Natural language processing (NLP) is the study of how we can teach computers to use language by extracting knowledge from text, and then use that knowledge in some meaningful way. In this introductory course, we will examine the fundamental components on which natural language processing systems are built, including frequency distributions, part of speech tagging, syntactic parsing, semantics and analyzing meaning, search, introductory information and relation extraction, and structured knowledge resources. We will also examine pragmatic concerns in processing raw text from real-world sources.
Machine learning describes algorithms which can modify their internal parameters (i.e., "learn") to recognize patterns and make decisions based on examples or through interaction with the environment. This course will introduce the fundamentals of machine learning, will describe how to implement several practical methods for pattern recognition, feature selection, clustering, and decision making for reward maximization, and will provide a foundation for the development of new machine learning algorithms.

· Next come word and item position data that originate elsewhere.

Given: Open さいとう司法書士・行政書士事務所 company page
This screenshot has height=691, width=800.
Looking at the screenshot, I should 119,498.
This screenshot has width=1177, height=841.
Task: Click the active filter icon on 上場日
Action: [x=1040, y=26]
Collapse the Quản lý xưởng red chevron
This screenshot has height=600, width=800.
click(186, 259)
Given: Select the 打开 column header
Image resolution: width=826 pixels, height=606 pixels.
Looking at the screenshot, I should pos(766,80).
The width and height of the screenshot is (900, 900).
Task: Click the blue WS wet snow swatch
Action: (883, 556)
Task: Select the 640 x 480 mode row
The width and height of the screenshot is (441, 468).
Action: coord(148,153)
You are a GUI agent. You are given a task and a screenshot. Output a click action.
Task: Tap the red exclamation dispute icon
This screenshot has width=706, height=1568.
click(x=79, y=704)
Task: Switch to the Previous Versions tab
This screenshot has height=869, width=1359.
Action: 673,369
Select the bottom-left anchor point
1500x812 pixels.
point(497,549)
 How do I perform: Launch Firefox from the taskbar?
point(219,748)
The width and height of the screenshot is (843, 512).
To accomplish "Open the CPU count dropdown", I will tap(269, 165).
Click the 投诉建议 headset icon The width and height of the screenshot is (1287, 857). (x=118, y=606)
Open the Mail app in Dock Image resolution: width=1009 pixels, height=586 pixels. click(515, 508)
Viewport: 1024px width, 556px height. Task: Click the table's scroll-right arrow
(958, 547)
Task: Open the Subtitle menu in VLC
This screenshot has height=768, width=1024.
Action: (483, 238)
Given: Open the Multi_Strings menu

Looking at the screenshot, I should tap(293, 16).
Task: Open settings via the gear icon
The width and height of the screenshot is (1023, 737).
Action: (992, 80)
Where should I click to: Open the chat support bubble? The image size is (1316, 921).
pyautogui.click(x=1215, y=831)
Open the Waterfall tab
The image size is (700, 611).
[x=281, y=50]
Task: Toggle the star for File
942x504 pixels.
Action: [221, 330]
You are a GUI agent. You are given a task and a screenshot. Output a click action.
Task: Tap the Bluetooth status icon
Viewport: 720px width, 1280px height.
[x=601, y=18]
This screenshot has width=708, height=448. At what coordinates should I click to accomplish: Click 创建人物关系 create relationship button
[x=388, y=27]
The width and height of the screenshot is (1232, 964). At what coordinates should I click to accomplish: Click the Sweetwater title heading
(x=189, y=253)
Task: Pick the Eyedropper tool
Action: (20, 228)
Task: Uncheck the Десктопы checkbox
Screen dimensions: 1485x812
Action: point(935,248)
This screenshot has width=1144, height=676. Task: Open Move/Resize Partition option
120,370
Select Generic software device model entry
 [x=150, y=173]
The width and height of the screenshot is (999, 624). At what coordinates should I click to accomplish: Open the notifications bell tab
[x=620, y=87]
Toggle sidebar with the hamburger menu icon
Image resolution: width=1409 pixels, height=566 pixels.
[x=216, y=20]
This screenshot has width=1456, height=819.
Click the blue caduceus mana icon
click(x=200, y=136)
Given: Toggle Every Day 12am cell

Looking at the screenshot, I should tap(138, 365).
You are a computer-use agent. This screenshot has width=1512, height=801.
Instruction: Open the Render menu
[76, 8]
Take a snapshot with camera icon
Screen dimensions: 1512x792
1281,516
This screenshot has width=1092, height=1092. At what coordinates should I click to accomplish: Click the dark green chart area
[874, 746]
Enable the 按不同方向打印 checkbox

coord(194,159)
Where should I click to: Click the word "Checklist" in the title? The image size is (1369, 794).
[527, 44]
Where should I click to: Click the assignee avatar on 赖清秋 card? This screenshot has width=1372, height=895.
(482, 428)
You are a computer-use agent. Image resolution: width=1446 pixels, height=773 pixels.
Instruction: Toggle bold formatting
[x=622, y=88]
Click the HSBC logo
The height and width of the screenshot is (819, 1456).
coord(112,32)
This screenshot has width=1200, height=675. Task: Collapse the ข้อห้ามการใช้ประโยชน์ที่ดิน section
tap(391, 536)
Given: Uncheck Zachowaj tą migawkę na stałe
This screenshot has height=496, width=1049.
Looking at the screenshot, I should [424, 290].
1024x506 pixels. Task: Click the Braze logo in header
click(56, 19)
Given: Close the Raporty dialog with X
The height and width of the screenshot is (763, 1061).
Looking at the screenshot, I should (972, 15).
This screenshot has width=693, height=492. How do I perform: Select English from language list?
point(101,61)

Students will learn from experts from projects that have developed widely adopted foundational Cyberinfrastrcutrue resources, followed by hands-on laboratory exercises focused around those resources. Students will use these resources and gain practical experience from laboratory exercises for a final project using a data set and meeting requirements provided by domain scientists. Students will be provided access to computer resources at: UA campus clusters, iPlant Collaborative and at NSF XSEDE. Students will also learn to write a proposal for obtaining future allocation to large scale national resources through XSEDE.
Neural networks are a branch of machine learning that combines a large number of simple computational units to allow computers to learn from and generalize over complex patterns in data. Students in this course will learn how to train and optimize feed forward, convolutional, and recurrent neural networks for tasks such as text classification, image recognition, and game playing.
Do you want to live permanently on Antarctica? Now is your chance, apply for Mission Antarctica! The ice is melting, the penguins are marching; it seems like a perfect time to settle, but many challenges await. Data can help you live and thrive in this changing environment and not be eaten by a leopard seal. However, most of us do not know how to organize, analyze, and translate real-life data into decisions. In this class, we undergo a series of scenarios to teach you how to use data to design and evaluate if we are making a difference in our new society. These scenarios include case studies related to disease, food security, conservation, sustainability, and nutrition. Through a combination of lectures, hands-on problem solving, and collaboration, this course teaches introductory data literacy skills such as data management, analytics, and visualization useful for decision making and your careers. No programming experience is required and students are encouraged to have in class laptops for in-class activities and assignments. All readings and supplemental material are open source, or free to students. Most importantly, no penguins will be harmed in this adventure, we promise.